:: Material shown ::

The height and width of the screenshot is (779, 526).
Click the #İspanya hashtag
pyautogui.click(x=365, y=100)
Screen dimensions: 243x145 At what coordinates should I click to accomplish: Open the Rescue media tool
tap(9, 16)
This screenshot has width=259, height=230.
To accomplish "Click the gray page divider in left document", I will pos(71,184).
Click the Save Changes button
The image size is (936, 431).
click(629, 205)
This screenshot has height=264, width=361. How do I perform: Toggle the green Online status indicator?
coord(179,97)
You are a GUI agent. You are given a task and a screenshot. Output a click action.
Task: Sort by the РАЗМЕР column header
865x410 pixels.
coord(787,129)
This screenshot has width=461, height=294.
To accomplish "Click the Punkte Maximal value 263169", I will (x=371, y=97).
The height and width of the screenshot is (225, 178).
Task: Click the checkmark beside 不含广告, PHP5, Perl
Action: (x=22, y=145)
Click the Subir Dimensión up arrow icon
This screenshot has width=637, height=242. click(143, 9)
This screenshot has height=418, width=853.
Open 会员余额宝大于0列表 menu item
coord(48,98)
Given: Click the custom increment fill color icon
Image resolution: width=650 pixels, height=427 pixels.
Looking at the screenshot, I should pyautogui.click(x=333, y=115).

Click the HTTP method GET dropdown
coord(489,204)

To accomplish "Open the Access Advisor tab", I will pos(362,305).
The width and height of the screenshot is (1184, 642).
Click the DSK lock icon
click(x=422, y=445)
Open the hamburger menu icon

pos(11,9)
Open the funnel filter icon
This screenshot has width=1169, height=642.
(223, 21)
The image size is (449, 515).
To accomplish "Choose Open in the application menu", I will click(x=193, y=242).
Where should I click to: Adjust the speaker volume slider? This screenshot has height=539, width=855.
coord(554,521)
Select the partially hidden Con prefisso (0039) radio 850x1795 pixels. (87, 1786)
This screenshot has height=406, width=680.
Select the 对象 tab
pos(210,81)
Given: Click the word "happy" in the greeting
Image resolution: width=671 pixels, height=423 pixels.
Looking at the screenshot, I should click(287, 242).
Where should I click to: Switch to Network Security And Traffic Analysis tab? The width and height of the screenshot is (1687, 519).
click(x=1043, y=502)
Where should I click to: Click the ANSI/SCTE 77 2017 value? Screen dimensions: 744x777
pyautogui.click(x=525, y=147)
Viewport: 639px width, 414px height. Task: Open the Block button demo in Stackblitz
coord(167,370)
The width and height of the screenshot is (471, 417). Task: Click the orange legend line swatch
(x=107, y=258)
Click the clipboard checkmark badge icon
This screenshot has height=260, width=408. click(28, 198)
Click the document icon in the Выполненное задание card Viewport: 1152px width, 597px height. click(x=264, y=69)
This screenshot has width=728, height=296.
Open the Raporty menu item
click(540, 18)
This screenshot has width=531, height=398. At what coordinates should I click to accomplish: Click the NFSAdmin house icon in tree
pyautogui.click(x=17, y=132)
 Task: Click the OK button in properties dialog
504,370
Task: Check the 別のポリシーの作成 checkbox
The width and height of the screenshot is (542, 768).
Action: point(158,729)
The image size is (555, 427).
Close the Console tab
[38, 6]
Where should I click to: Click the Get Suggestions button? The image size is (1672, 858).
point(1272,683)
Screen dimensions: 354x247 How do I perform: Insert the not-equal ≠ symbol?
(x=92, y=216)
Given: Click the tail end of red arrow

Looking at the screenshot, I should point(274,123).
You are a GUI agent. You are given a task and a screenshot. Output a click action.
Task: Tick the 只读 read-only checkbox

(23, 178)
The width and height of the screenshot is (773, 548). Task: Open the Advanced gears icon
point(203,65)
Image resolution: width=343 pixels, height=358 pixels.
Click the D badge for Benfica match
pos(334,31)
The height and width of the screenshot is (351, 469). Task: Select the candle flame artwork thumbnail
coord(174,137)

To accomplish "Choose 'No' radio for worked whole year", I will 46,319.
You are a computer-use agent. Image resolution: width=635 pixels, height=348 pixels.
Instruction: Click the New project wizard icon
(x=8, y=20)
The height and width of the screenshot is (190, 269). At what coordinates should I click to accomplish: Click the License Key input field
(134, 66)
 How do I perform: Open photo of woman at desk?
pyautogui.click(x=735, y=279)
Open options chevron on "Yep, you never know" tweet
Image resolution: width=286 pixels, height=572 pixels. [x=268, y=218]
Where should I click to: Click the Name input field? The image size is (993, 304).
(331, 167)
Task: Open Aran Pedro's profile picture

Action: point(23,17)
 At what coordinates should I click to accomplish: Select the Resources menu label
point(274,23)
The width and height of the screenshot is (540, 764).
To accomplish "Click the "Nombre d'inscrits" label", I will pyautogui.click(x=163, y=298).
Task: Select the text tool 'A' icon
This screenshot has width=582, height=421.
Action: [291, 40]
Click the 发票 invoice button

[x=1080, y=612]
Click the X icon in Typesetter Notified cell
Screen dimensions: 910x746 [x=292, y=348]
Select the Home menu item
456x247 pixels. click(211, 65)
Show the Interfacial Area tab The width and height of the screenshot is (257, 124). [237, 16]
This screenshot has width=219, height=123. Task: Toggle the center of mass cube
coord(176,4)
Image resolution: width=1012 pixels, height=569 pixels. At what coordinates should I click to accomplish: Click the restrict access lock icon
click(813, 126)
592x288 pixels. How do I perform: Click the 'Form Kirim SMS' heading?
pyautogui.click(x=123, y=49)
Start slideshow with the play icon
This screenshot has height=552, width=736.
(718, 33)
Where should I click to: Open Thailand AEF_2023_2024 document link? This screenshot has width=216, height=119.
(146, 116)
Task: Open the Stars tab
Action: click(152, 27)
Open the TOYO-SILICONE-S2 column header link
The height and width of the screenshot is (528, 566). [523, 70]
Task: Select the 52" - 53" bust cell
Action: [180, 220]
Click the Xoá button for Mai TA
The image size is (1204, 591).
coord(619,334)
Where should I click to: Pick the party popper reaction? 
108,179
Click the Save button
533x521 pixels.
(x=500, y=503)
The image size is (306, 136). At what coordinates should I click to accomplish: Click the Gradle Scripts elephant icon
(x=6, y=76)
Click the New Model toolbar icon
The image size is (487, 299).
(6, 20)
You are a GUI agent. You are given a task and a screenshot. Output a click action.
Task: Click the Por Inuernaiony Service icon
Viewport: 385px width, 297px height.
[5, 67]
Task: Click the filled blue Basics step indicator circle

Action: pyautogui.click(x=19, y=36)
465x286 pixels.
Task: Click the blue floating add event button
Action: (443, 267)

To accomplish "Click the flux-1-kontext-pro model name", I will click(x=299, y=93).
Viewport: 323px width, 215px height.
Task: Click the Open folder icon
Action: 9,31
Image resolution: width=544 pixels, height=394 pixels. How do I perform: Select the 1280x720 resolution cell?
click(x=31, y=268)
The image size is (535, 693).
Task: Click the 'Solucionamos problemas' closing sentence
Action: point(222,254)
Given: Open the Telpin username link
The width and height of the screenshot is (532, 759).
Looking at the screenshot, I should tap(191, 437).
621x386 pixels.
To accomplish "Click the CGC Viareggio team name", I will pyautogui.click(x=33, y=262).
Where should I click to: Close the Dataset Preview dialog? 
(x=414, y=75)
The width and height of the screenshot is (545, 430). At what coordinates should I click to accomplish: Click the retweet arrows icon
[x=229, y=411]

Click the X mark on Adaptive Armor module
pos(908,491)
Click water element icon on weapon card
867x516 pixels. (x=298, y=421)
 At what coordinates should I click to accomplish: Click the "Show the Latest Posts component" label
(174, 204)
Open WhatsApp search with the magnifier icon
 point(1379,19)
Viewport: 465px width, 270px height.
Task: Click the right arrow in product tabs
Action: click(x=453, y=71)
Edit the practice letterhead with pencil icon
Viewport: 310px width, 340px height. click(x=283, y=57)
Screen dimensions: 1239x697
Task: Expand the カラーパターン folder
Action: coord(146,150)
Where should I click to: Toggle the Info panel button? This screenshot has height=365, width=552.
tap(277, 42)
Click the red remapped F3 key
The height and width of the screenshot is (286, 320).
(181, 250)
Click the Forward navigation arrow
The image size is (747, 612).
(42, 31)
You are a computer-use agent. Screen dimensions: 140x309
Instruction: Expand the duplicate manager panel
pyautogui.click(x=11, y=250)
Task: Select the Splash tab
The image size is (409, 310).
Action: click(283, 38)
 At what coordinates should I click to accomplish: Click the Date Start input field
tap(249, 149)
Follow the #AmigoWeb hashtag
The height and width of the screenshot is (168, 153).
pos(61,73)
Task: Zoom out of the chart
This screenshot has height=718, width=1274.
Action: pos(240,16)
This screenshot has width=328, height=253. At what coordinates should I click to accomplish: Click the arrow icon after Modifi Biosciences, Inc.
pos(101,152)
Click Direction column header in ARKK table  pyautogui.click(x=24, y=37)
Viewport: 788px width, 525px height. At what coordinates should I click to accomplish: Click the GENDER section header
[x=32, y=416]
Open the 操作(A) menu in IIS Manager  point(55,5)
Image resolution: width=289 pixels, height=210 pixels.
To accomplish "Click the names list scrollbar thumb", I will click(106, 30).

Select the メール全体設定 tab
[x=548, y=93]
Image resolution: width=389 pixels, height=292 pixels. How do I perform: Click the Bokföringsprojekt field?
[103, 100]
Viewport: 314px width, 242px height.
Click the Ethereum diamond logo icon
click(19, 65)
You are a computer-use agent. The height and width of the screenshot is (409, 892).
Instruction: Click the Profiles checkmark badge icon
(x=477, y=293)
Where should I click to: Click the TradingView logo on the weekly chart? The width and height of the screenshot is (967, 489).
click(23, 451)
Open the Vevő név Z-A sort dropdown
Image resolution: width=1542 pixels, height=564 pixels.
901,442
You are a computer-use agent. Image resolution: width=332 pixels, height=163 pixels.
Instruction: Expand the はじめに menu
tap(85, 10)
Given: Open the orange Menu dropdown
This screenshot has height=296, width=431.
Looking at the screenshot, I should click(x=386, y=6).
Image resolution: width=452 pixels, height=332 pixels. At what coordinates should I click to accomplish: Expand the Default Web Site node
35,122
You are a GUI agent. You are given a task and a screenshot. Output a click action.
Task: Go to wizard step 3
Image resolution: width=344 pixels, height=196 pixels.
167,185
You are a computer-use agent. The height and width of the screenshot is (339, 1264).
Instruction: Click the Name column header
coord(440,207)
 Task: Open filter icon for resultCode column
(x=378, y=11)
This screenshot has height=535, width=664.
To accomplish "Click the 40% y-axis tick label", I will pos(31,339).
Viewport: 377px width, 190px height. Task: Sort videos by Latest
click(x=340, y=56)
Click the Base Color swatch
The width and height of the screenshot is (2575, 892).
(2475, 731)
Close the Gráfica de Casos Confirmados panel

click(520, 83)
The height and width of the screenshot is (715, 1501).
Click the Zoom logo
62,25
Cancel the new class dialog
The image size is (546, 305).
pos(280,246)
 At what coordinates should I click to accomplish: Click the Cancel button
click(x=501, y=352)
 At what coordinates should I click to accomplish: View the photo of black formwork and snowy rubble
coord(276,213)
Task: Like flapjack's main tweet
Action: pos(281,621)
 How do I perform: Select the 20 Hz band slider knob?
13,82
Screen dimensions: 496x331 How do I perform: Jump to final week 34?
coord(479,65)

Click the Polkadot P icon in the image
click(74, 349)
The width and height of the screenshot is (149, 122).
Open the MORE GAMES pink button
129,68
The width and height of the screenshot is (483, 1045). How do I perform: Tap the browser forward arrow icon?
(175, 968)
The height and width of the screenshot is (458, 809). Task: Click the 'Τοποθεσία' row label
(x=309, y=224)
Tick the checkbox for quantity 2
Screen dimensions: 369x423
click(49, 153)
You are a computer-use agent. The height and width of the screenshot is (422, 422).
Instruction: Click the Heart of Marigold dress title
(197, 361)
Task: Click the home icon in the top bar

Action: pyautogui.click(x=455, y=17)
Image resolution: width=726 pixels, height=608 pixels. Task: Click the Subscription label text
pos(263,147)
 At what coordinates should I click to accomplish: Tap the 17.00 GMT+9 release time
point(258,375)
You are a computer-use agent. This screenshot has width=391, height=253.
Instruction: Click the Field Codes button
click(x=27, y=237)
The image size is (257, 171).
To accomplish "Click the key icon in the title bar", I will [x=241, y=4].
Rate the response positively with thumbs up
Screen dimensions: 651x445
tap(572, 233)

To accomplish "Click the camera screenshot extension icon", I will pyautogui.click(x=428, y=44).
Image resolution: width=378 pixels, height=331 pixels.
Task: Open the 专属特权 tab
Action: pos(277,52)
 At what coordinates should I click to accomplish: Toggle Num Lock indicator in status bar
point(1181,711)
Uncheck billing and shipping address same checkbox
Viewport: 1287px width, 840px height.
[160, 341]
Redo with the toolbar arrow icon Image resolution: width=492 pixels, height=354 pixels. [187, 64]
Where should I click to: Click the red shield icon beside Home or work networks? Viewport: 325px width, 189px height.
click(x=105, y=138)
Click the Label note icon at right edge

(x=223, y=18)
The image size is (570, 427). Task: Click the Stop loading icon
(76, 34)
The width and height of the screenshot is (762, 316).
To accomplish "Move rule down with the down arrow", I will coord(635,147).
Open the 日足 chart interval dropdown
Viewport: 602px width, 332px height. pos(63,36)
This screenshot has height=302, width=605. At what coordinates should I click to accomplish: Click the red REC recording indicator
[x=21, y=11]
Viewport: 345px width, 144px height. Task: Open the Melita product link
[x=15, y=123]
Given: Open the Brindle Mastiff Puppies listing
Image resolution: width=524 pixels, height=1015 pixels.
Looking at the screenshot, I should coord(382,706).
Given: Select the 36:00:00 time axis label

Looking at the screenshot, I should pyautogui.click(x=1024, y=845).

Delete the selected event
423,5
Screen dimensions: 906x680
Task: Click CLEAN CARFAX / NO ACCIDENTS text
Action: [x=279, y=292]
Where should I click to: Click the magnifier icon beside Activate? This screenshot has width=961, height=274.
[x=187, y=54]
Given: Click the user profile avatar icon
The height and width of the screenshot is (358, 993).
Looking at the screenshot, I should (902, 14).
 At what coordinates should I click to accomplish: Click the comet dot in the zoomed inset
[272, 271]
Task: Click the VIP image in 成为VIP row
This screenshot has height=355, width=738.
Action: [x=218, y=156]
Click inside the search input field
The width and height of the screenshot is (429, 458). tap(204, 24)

:::

▸ What is needed
Search the records for the word "Choose". Copy each line where it appears.

▸ Answer space
To accomplish "Choose Open in the application menu", I will click(x=193, y=242).
To accomplish "Choose 'No' radio for worked whole year", I will 46,319.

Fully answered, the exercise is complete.